Provided entries
>>>>

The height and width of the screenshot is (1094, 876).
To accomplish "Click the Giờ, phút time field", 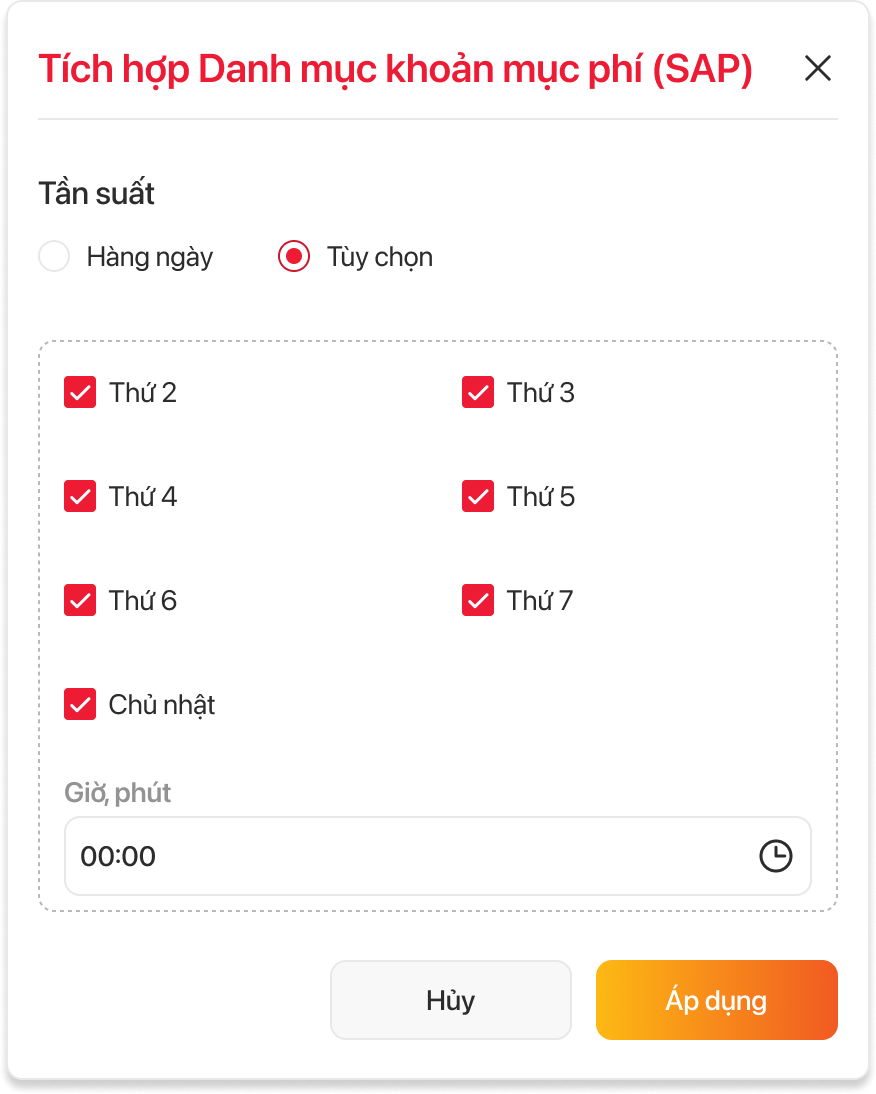I will (400, 856).
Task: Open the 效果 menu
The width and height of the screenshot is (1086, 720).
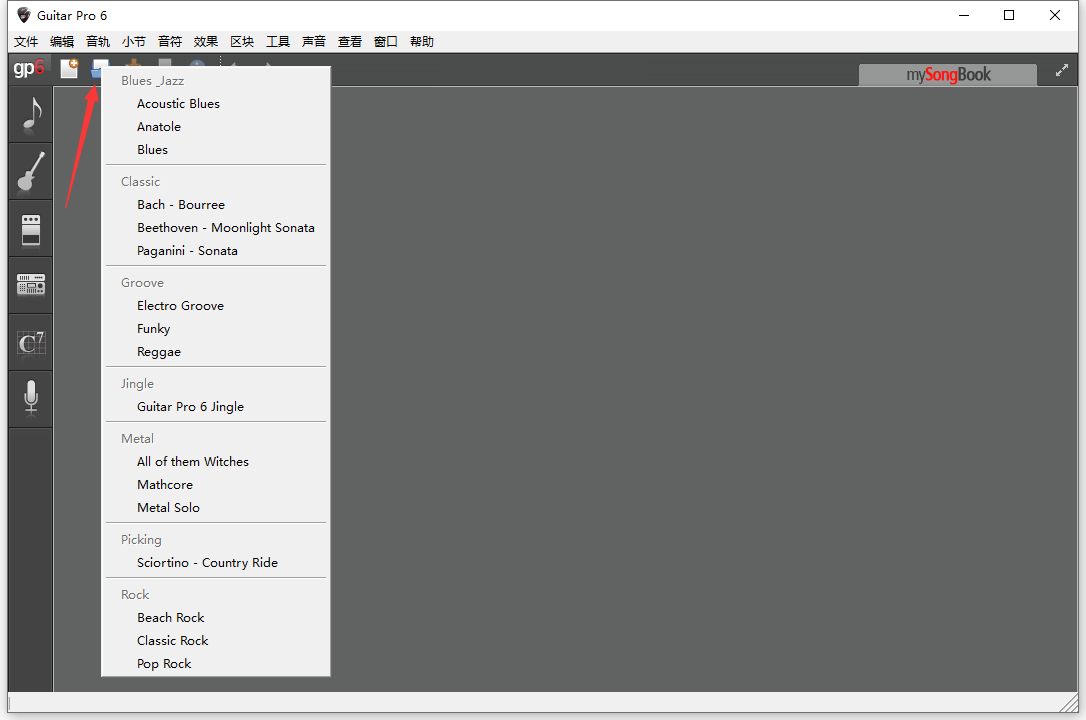Action: [205, 41]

<<<<

To be done
Reproduce the entries word for word, from the line containing "Task: Open the 效果 menu" through the last line of the entries, including both of those lines. Omit the pictures from your reply.

The reply
Task: Open the 效果 menu
The width and height of the screenshot is (1086, 720).
Action: [205, 41]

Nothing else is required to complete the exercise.